Nello specifico, la consulente aveva ideato un particolare meccanismo in base al quale, dopo l'accollo dei debiti dei clienti, tramite la commercializzazione di “modelli di evasione fiscale”, tali debiti fiscali venivano compensati con crediti inesistenti.
Solo apparentemente, infatti, la consulente provvedeva alla regolarizzazione della posizione fiscale dei clienti, esponendo i loro debiti in dichiarazione e chiedendone la compensazione usando crediti fittizi.
Configurabile il reato penale
Per la Suprema Corte di Cassazione, a nulla è valsa la difesa della consulente che reclamava la depenalizzazione dell'elusione fiscale e il fatto che il reato di indebita compensazione dev'essere commesso direttamente dal contribuente debitore.
La condotta messa in atto per la creazione di crediti inesistenti e il loro utilizzo in compensazione ha cagionato un danno all’Erario, tale che la consulente deve essere riconosciuta come autrice diretta del reato.
La sentenza n. 55794/2017 sottolinea, infatti, che la configurabilità del reato non è esclusa dal fatto che i debiti siano di terzi.
La Corte ribadisce come il Dlgs 74/2000 sanzioni “chiunque” utilizzi in compensazione crediti e debiti non spettanti o inesistenti.
A ciò si deve aggiungere, poi, come la condotta simulatoria e fraudolenta, oltre che essere ricondotta ad operazioni elusive, doveva necessariamente richiamare anche conseguenze penali.

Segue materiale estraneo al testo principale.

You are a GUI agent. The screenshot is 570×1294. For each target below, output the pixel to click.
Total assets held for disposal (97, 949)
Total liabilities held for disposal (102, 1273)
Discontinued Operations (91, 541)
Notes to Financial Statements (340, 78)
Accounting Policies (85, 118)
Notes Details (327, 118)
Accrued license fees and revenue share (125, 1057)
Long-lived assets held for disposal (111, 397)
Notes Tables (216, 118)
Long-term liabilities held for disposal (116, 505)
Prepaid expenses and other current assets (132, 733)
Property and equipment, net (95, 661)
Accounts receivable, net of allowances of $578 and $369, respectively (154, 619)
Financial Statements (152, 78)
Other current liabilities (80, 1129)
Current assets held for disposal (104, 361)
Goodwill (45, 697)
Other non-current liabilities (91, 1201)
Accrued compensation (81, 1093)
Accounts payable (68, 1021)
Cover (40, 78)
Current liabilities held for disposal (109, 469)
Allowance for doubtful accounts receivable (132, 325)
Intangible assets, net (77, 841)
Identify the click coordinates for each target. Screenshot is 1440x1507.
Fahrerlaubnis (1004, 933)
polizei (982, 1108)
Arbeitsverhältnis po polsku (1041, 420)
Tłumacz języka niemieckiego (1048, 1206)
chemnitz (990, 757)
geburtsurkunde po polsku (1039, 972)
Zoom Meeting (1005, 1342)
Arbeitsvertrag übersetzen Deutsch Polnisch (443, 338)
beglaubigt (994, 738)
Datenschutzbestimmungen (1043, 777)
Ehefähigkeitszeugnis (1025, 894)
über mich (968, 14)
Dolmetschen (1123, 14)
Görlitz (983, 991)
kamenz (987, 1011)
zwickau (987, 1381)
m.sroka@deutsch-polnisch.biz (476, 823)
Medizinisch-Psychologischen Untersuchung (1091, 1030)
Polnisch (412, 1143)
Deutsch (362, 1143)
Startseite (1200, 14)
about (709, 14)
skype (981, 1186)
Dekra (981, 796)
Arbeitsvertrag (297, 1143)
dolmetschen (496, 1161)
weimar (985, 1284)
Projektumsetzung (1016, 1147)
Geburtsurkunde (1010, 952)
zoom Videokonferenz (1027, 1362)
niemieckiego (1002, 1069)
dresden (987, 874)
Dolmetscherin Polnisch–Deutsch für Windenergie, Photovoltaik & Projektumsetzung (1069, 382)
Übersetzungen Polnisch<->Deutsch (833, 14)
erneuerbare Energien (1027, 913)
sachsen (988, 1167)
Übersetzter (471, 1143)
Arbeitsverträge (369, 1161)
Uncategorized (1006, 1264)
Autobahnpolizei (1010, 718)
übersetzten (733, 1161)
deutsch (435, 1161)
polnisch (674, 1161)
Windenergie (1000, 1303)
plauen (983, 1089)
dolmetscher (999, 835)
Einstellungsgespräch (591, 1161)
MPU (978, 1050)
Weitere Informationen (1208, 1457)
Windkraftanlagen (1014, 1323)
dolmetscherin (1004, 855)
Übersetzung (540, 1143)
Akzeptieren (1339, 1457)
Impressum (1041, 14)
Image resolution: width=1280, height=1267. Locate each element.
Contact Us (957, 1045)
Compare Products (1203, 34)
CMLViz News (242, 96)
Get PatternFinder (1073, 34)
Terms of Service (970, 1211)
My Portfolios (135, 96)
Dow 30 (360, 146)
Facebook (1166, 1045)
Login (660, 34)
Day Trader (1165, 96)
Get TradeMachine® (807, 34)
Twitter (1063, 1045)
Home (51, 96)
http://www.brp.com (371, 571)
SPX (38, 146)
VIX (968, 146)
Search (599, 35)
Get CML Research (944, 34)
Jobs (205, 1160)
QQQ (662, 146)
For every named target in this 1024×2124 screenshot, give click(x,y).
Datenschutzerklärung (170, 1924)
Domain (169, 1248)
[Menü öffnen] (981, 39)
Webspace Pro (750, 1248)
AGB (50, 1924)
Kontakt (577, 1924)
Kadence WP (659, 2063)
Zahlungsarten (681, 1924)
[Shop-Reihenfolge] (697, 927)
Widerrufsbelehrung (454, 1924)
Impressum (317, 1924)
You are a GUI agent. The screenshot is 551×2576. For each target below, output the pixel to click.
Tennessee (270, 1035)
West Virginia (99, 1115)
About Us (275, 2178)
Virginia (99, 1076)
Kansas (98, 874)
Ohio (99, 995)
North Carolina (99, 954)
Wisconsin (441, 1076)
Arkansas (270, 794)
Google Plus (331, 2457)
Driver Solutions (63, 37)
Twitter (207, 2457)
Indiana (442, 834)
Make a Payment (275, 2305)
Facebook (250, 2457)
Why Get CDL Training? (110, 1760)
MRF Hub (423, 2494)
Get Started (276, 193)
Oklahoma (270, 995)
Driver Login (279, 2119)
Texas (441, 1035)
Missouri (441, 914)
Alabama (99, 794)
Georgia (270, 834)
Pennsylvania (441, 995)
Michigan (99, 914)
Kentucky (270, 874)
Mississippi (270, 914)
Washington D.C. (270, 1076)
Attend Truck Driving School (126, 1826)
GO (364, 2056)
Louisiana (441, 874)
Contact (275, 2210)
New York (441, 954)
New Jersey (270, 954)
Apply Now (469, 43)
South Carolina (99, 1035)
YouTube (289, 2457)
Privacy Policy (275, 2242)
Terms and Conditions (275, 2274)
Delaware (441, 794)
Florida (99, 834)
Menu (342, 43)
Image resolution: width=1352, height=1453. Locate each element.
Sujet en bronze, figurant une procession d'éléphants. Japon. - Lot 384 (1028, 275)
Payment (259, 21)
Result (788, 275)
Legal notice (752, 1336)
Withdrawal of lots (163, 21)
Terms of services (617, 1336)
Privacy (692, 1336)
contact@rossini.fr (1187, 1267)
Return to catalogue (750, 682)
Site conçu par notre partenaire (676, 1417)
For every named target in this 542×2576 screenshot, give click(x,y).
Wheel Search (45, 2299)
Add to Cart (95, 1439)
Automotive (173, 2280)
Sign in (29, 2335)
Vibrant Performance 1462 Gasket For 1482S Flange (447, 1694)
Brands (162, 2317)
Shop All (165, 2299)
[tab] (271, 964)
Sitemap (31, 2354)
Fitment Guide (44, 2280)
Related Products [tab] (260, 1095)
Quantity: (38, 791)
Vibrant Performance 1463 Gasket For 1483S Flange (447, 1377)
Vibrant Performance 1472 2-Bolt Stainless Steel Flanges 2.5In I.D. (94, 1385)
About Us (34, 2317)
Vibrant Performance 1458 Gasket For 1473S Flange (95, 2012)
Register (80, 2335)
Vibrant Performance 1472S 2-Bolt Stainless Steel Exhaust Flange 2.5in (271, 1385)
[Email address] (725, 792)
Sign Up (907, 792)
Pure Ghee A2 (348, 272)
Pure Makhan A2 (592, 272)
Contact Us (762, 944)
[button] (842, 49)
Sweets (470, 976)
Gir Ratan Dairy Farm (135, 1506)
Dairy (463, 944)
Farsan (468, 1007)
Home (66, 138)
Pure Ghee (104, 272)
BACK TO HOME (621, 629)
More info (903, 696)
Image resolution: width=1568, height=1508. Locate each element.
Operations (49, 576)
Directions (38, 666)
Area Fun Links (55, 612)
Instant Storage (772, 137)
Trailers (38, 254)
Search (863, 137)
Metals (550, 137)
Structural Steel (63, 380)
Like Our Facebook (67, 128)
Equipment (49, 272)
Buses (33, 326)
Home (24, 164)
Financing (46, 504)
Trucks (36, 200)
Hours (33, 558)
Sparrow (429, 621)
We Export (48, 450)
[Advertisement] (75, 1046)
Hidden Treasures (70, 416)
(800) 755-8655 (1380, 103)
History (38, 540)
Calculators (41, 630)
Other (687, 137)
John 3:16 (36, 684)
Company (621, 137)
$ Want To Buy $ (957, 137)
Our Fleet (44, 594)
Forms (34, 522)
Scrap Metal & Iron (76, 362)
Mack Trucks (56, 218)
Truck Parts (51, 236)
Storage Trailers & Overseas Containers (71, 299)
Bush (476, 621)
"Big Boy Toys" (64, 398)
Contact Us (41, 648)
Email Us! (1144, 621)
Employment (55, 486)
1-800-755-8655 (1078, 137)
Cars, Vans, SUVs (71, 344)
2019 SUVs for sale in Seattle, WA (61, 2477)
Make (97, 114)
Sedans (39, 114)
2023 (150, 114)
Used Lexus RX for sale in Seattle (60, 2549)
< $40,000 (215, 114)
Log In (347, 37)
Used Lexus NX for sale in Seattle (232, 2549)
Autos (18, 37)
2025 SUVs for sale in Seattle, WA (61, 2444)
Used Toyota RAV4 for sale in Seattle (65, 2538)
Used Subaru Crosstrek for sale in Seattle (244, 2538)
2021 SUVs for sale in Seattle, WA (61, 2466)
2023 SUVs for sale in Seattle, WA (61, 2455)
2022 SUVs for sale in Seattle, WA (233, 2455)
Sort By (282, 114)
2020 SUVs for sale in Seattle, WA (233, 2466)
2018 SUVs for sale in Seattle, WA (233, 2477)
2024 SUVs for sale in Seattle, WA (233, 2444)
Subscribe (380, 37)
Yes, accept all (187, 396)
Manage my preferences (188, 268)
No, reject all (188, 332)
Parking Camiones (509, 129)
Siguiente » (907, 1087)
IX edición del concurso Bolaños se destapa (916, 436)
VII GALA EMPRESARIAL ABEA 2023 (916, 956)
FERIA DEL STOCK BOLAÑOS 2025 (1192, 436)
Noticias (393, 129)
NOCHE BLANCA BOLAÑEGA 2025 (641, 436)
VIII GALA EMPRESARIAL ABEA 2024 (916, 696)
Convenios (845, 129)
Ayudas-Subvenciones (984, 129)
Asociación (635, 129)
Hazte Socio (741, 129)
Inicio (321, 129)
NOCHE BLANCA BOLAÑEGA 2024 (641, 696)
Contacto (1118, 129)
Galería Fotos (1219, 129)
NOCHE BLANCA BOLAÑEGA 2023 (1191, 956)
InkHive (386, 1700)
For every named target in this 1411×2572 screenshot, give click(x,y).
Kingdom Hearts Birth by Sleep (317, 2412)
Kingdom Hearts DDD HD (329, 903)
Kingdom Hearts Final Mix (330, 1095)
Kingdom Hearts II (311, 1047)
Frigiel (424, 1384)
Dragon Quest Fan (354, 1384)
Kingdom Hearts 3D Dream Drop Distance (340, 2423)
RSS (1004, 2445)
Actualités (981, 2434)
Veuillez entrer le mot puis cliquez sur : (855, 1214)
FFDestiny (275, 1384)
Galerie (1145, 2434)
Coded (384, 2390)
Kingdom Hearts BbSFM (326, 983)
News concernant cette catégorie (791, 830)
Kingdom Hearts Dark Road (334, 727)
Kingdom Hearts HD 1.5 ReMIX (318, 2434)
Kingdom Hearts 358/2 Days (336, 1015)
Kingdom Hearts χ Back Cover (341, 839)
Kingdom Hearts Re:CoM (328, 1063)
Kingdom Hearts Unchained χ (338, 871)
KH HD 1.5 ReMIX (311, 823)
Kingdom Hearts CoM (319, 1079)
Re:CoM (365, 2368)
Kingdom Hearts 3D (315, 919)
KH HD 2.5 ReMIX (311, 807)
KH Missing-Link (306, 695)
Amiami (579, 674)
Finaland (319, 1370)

La Corte ribadisce come – in ambito tributario - la compensazione può avere luogo solo se ammessa espressamente dalla legge e tale principio non è superato dalla previsione generale dello Statuto del contribuente che, comunque, ha lasciato ferma, in via transitoria, le disposizioni vigenti, demandando ad appositi regolamenti l'estensione di tale istituto ai tributi per i quali non era contemplato.